(Note: I like Hinata

(Note: I like Hinata. She's my favorite female Naruto character so don't get offended by this before story. For entertainment only)

Hinata: I got a gun from where? Makes no sense.

me: YOU GOT YOUR UGLY FACE FROM WHERE? THAT MAKES NO SENSE

Hinata:….mmmm

Me: I'm sorry I didn't mean to go that far.

Hinata: You know what…that was uncalled for…

Me: You know what….I'll bye you a Life sized Naruto doll. It is very accurate.

Hinata: (Thinking: Jackpot!) We're cool.

CHAPTER 2:
Ayame VS Hinata! Anti Cocaine Adventure!

Naruto was walking around in the forest, looking full and triumphant. But suddenly he heard someone. Someone was crying. It was a male voice he heard.

"(mutter), (Mutter). Wah…haw."

Naruto looked around a tree and saw a familiar face. "What the! What's going on here!!"

"Oh….I'm so ashamed Naruto…" Shikamaru said while whimpering. Shikamaru stood up and hugged him like a mother would. "I'm addicted to COCAINE!! That's why I'm not enthusiastic about anything. I've always done cocaine! But it's increased every sense I was on Asuma's team!!"

Shikamaru cried more and more. Naruto broke away from Shikamaru's grasp and ran back to the village.

He stopped running after he got to a crowded area. "Whoo! Free…" Naruto scratched his back and

"NARUTO! HELP ME!"

Naruto turned around and saw Shikamaru falling from the sky, his arms stretched out ready to hang on to Naruto. Naruto jumped out of the way and Shikamaru fell on his face. The orange ninja began to dash off. All the people began to stare and make way.

Shikamaru chassed Naruto around several streets non stop.

"NARUTO! I NEED YOU TO BE WITH ME!"

The people around them looked at Naruto and Shikamaru with disgust.

"GAY!" Someone yelled.

Elsewhere:

Hinata was staring Ayame in the face. A grin was on Ayame's face. Ayame had a Kunai and Hinata's gun.

"So...how many bullets are left in this?" Ayame asked grinning.

Hinata growled. "5. But first, how did you do that?"

Ayame laughed maniacally. "I'm A Killer Kung Fu Ramen Serving Mother # !"

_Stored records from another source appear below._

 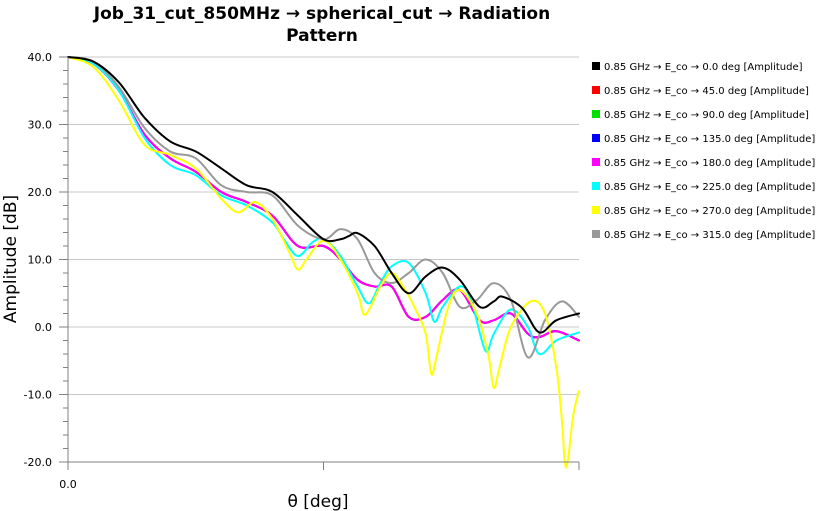 I want to click on x-tick-label: 0.0, so click(x=68, y=484).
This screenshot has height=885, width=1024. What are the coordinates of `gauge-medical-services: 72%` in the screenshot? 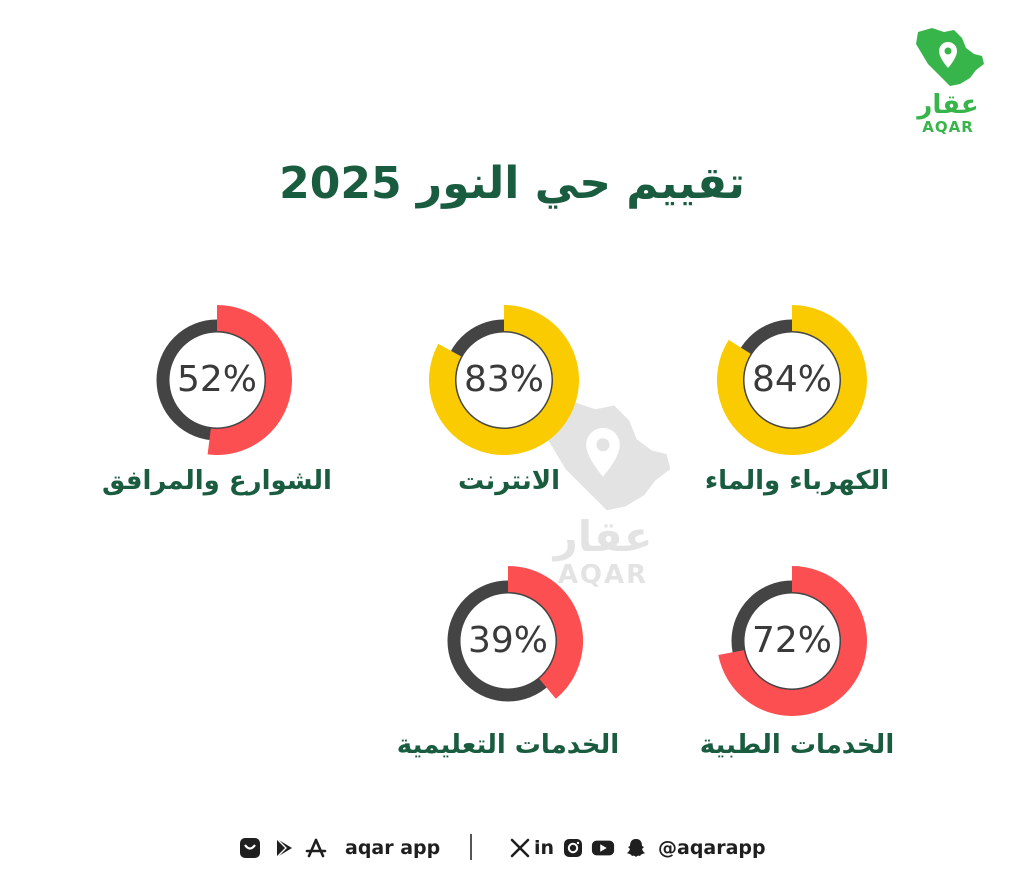 It's located at (792, 641).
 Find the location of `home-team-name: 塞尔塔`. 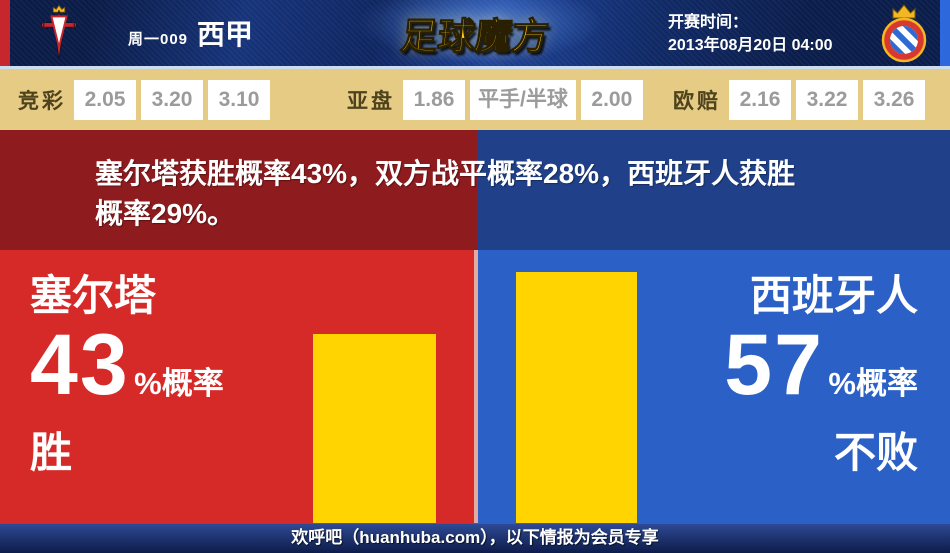

home-team-name: 塞尔塔 is located at coordinates (94, 296).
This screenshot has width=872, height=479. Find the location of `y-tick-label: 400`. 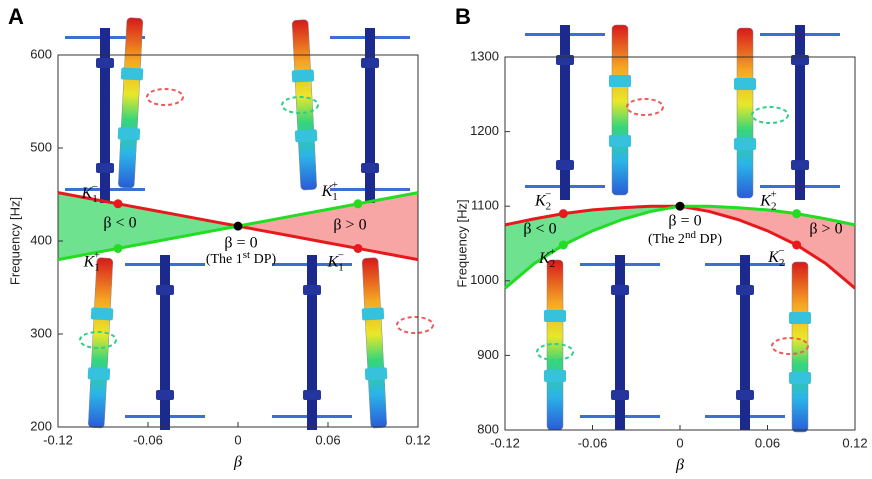

y-tick-label: 400 is located at coordinates (41, 240).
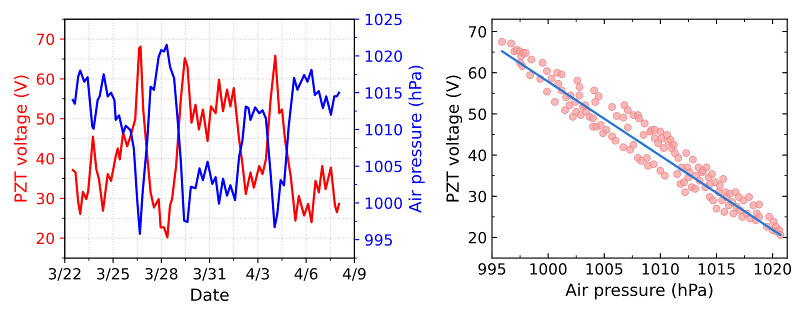 This screenshot has height=325, width=800. What do you see at coordinates (384, 203) in the screenshot?
I see `y2-tick-label: 1000` at bounding box center [384, 203].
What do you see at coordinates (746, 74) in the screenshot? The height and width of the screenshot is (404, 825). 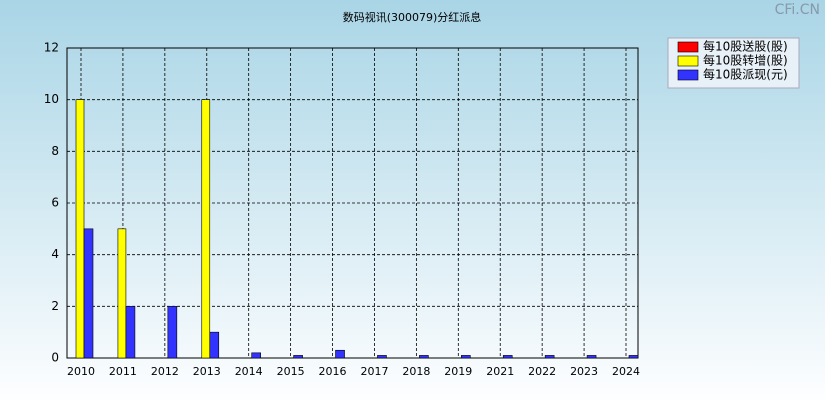 I see `legend-label: 每10股派现(元)` at bounding box center [746, 74].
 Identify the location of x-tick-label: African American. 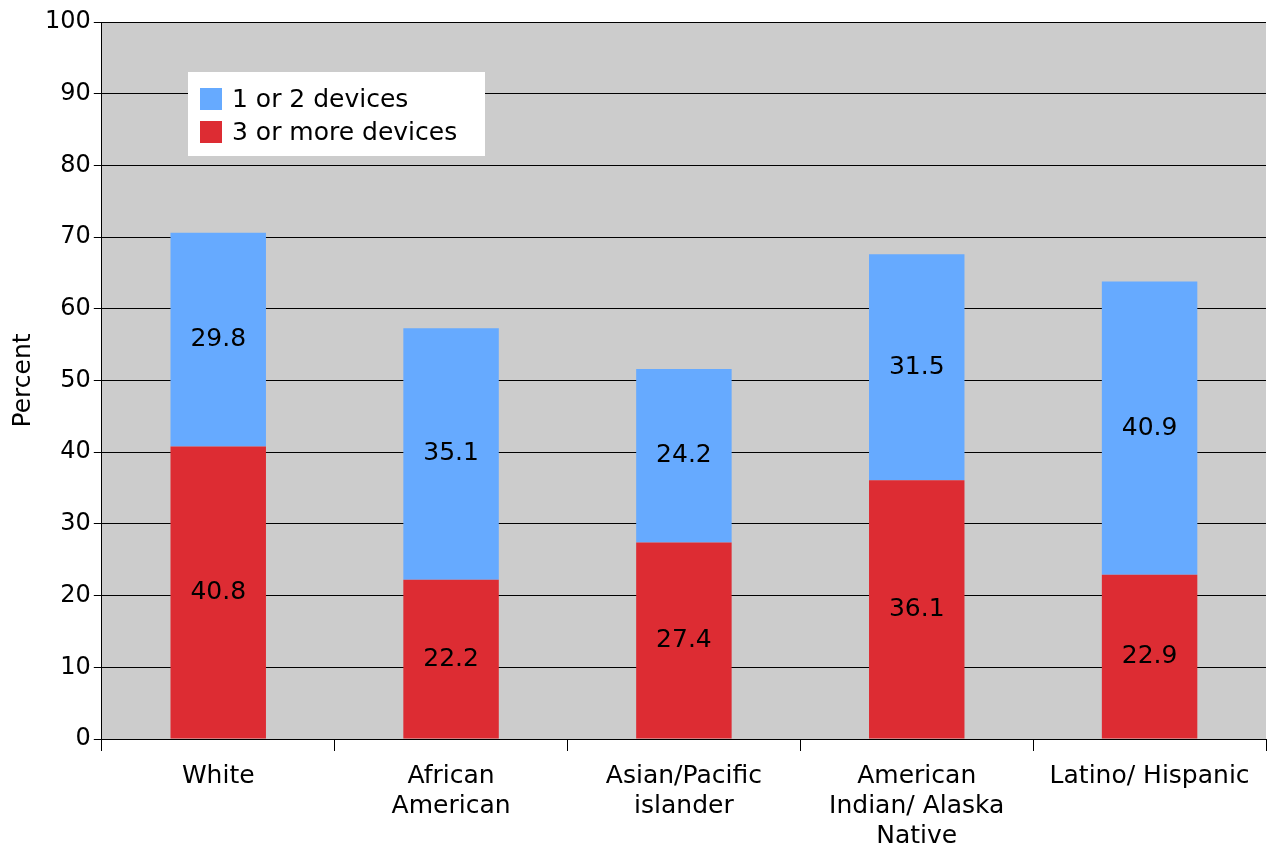
(451, 789).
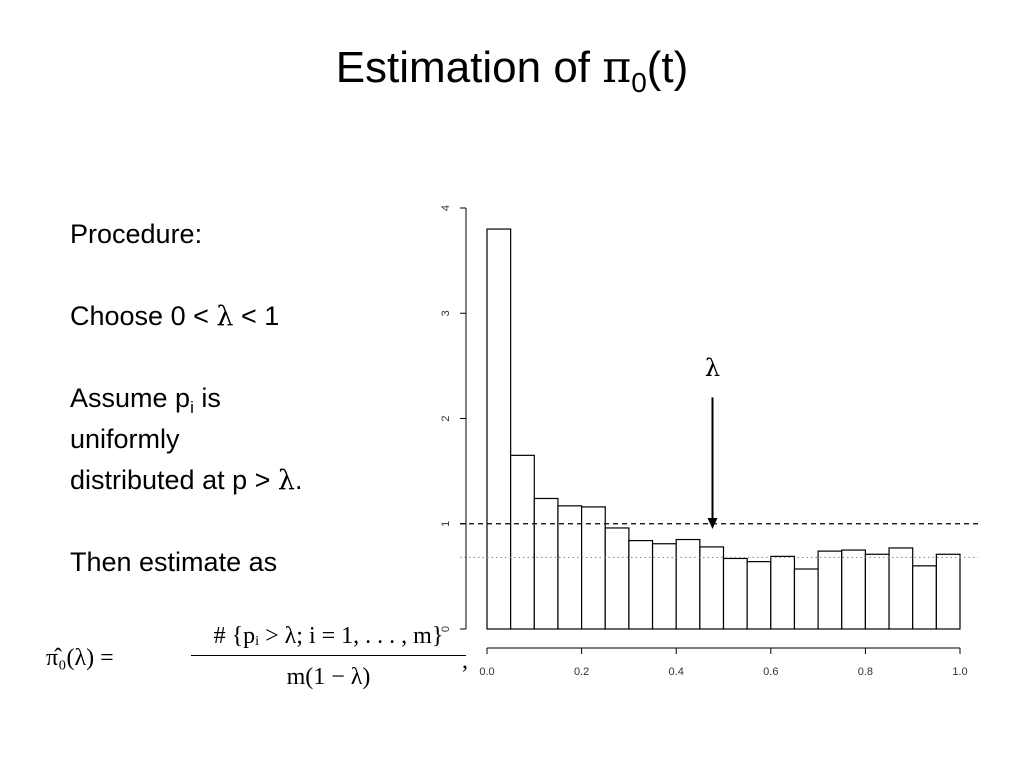  What do you see at coordinates (446, 418) in the screenshot?
I see `y-tick-label: 2` at bounding box center [446, 418].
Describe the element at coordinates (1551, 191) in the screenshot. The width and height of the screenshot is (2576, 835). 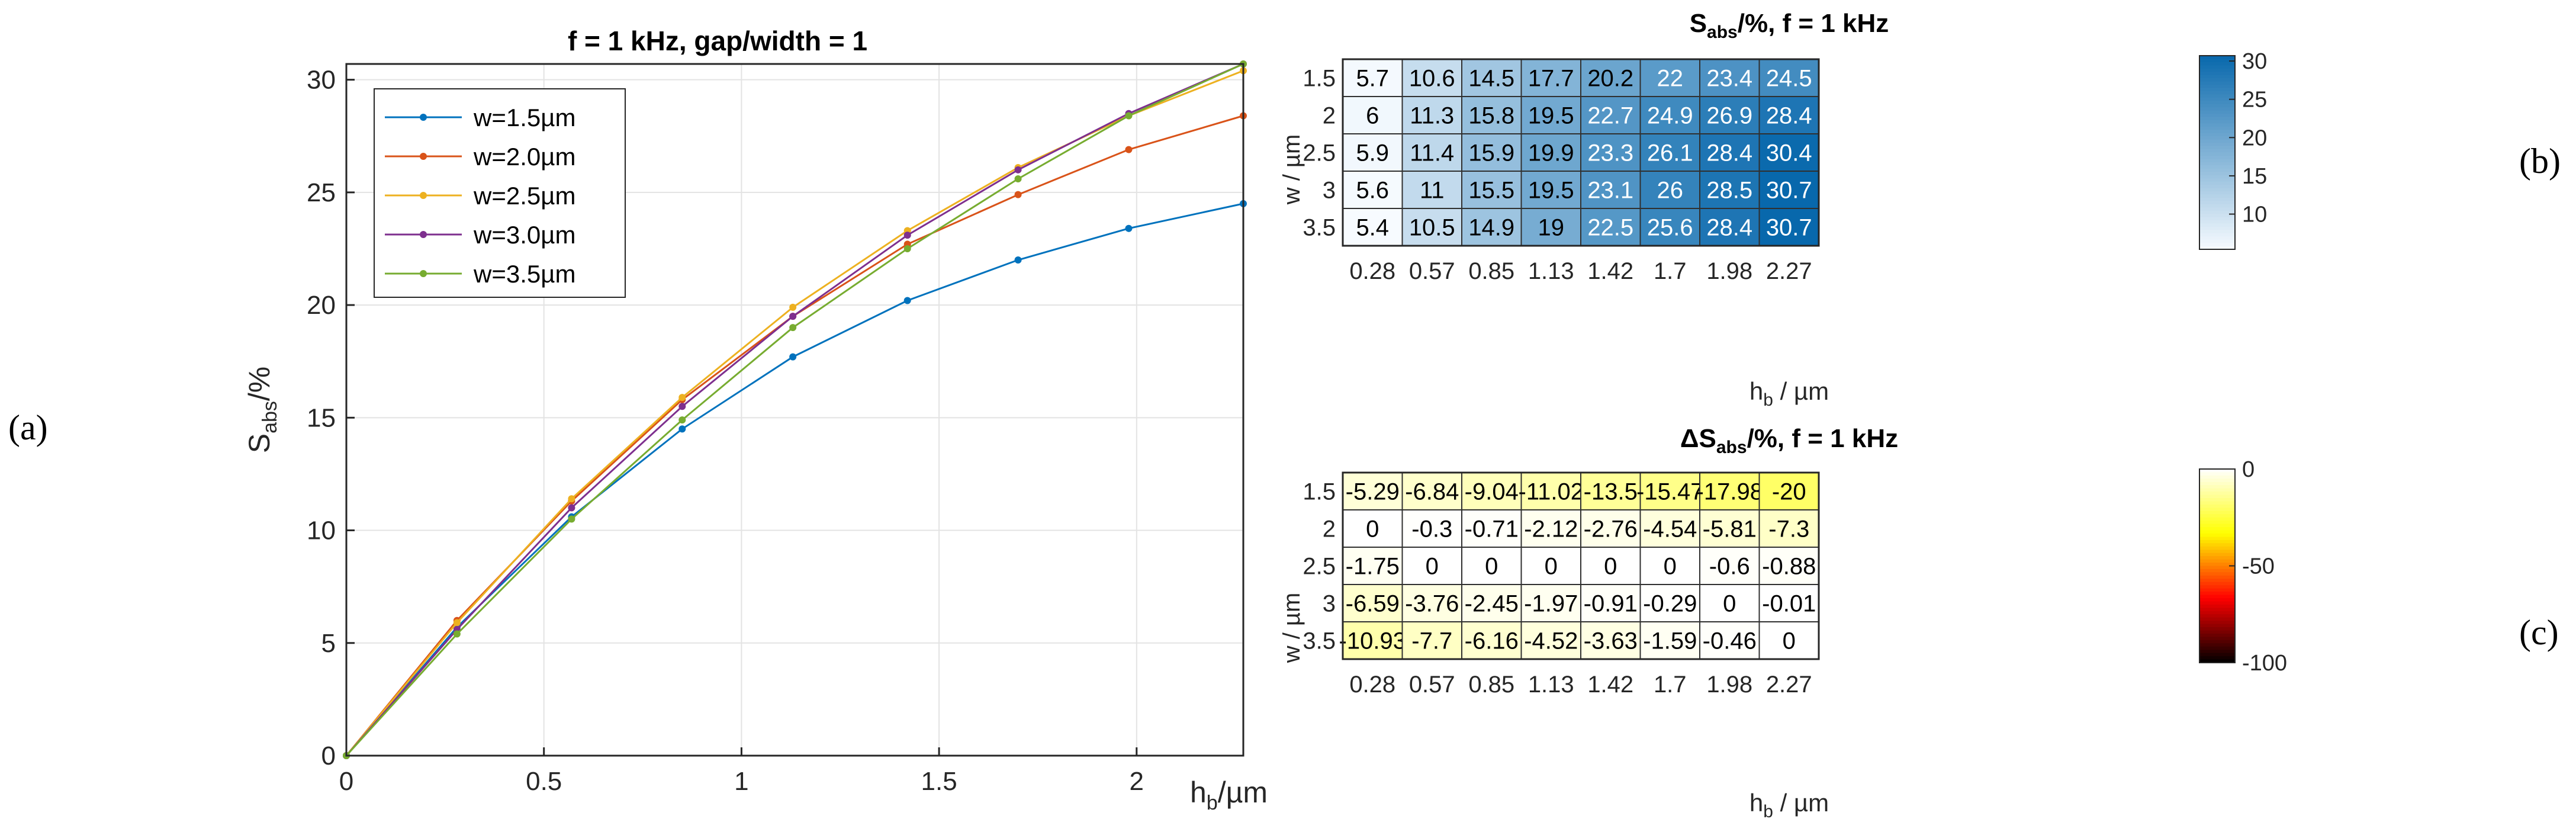
I see `heatmap-cell-value: 19.5` at that location.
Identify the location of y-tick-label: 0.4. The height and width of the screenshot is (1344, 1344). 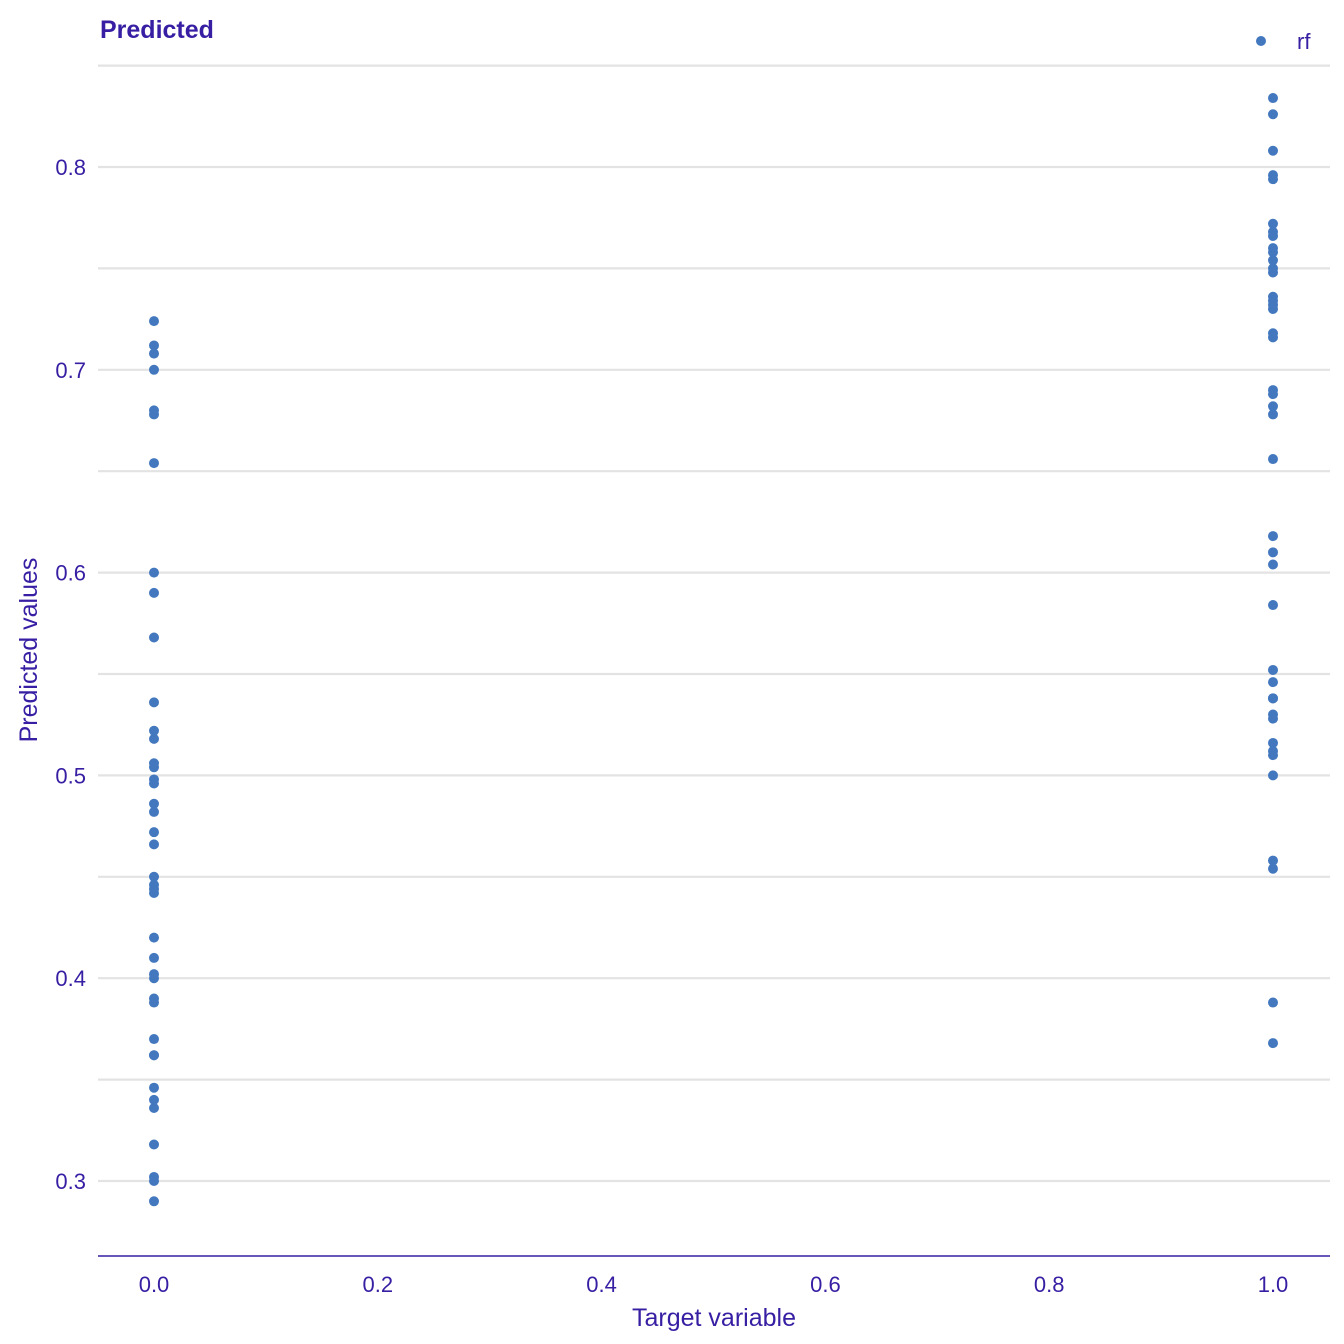
(70, 978).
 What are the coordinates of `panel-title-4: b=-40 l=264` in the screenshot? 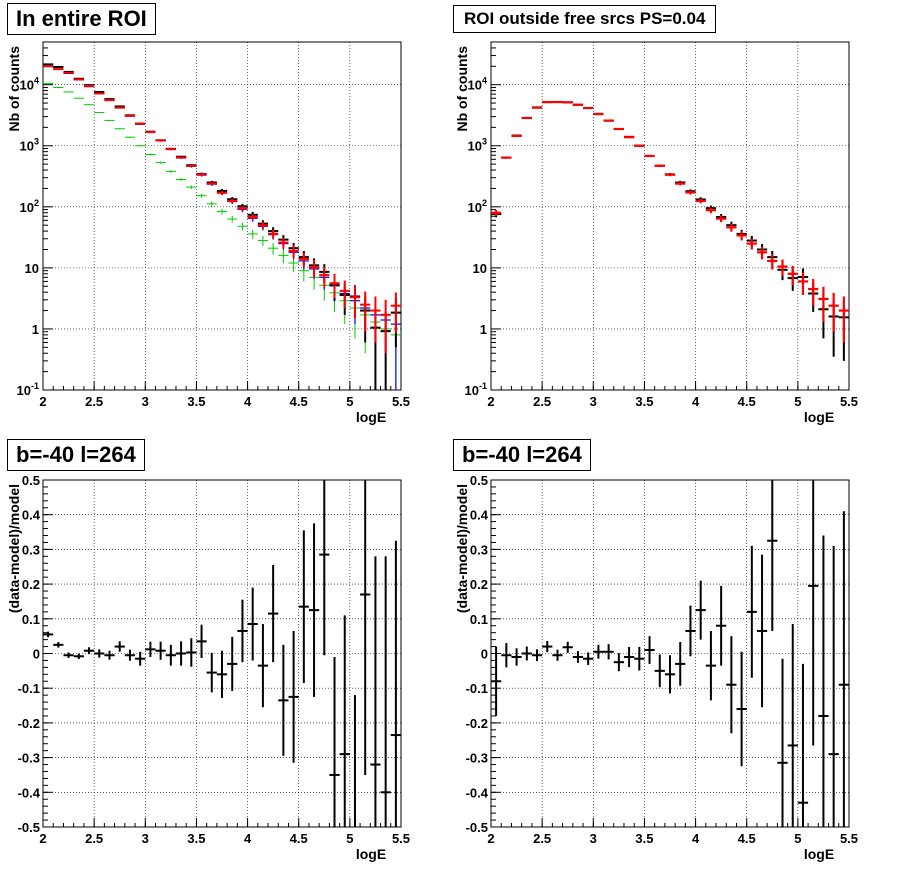 It's located at (522, 455).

Hinata stared back and snickered. "So I guess you know Crazy Woman no Jutsu…"

Ayame nodded. She dashed at Hinata with a bowl of ramen in her hand and smashed it outside her head(For people that don't know what it means it means that she hit Hinata on her head). Hinata fell to the ground. Ayame began gangster stomping her.

Ayame bit her thumb and performed the summoning seal. "SUMMONING JUTSU!"

Hinata looked up and saw a giant bowl of old ramen (1000000 B.C old). It tipped over and spilled over Hinata thus making her cloths see through.

"You son of a-!"

Naruto House:

Naruto was sitting in his room, all the windows shut. He took out some ramen from under the bed and snorted it.

"AH!!" Naruto yelled. He pulled his fist back and punched the bowl of ramen. "It aint easy, being addicted to ramen…"

"I know how you feel," a voice said out of nowhere.

"Finnaly!" Naruto yelled turning around to the voice. It was Shikamaru.

"NARUTO!" Shikamaru yelled. "Give me your advice! I need it! GIVE IT TO ME!"

Naruto dashed out of his room and ran all around the house at hi speed while Shikamaru was left in the dust. The fox boy ran into the bathroom and locked the door. He sat down on the toilet and took a breath.

"Please," Shikamaru sniffed. He was in the bathroom with Naruto, on his knees. Little did Naruto know, Hanabi had just returned to the house after being picked up by Hiashi. They had just walked in the house.

"Dad, I swear that there is this huge freaking talking toad in the toilet. I saw it before I left!"

Hiashi nodded. "This better be the truth Hanabi…"

They walked up the stairs towards the bathroom. They heard wails and shouts like "NO!"
and "OH PLEASE GIVE IT TO ME!"

Hiashi and Hanabi opened the door and saw, as Hinata in DJ form would say, "Shikamaru looked like his big ol' dome was all up in Naruto's peanuts while day were getting freaky." Well that's what it looked like….

"GRRRRRRRAAAAAAAHHHHHHHHH! NARUTO UZUMAKI!"